[Editor's note: this Trade View was co-authored with Saxo Bank technical analyst Kim Cramer Larsson
Since the populist Five Star/Lega coalition took power in Italy, the country’s standing within the European Union has grown less clear. What is
clear, however, is that the new government is looking to implement expensive domestic policies which will increase the deficit of an already over-leveraged country. Italy’s debt-to-GDP ratio stands at 131%, second only to Greece in Europe; Brussels wants it to contain the deficit and while Italy’s minister of Economy and Finances Giovanni Tria is trying to do so by looking not to exceed 1.5% in deficit, his stance is finding opposition from other politicians which argue that it is necessary to go over the 3% deficit limit imposed by the EU in order to implement new policies and to invest in infrastructure.
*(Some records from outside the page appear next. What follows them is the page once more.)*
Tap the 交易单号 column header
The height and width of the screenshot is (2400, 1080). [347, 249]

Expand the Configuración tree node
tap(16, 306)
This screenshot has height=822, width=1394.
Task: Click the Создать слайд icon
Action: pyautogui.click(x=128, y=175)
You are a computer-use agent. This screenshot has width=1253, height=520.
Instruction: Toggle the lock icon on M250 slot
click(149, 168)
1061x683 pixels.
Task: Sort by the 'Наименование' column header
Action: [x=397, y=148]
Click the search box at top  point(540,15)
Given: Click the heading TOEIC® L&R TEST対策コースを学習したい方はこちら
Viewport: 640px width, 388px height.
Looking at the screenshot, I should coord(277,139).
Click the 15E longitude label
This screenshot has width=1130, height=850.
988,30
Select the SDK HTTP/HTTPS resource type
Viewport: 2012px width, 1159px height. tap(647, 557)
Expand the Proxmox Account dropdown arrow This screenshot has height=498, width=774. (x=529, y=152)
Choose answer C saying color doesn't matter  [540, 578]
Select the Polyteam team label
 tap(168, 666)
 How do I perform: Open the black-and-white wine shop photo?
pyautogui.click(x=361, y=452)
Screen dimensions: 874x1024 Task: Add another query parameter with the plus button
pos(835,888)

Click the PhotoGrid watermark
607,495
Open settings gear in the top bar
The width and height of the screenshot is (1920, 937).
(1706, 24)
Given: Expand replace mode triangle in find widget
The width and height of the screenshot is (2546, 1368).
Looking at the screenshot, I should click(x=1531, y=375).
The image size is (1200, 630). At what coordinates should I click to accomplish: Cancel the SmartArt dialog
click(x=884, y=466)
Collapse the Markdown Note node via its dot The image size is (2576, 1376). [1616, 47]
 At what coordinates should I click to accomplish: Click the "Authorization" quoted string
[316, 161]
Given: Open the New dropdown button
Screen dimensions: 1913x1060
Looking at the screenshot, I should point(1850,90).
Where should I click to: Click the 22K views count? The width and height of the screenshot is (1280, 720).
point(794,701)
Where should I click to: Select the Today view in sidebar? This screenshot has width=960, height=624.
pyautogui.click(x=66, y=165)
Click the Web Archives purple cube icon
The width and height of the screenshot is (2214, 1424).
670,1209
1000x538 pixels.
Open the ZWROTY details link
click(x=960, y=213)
Concerns are also arising regarding Rome’s intentions to remain in the EU. This comes on the back of reports that Italian politicians have been seeking support in the form of sovereign debt from countries outside the EU, most notably the US and Russia.
This might be a signal that Italy is preparing for a referendum.
We believe that political risk will remain high, especially during the months of September and October when Italy is due to present the 2019 budget. Another, related risk is that Moody’s could potentially downgrade its rating by one notch, making its sovereign debt rating just one notch above junk.